Everyone, from the torturer to the spectator, watches for no more than a few minutes, and then the entertainment ends. The spectators don’t even bother to watch you die; they happily leave you and their seats behind, one by one.

And you, half-dead, with bloodshot eyes from the pressure and the pain of it all, watch each departure almost inertly, through only the movement of your eyes.

You are rejected – from society and from whatever else has life in it. But unbeknown to them, tomorrow will be their turn, they are next in line, and everything that happened to you will happen to them. Your story is repeated, even to the point that eventually it becomes too repetitive for people to take notice of it.

This is the sad story of those deprived of education.
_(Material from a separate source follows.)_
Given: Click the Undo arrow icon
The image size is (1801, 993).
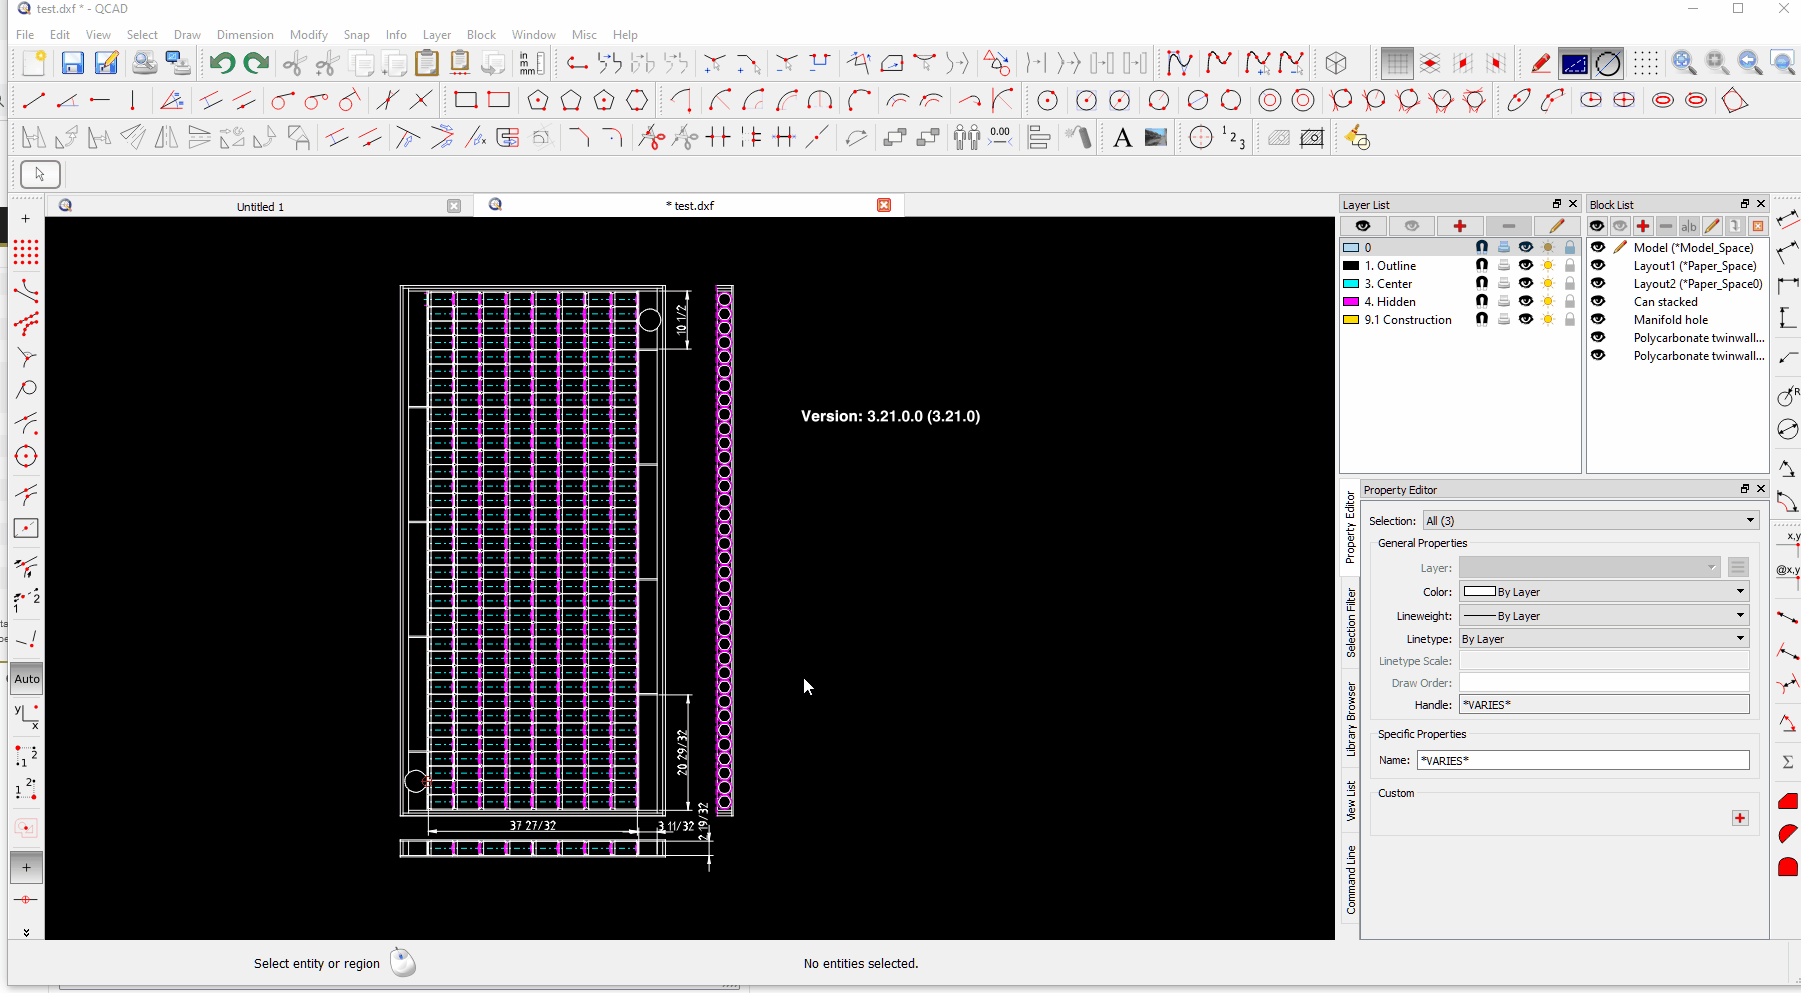Looking at the screenshot, I should tap(222, 64).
But with all our tears and wounds, even our lifeless corpse, we can laugh at the coming humiliation and despair of the tyrant, because surely he is doomed to collapse and annihilation.

The closer the oppressor and tyrant come to the abyss and their moment of collapse, the more fitful and fruitless their desperate attempts to save themselves become.

I don’t seek pity, lamentation, or mourning. I stand here only to expose these unspoken dimensions of oppression, until the day comes when I see the realisation of the inalienable rights of every victim of human rights violations, and celebrate the imminent fall of the oppressor and tyrant, and to purify humanity as soon as possible from this shameful stain of injustice.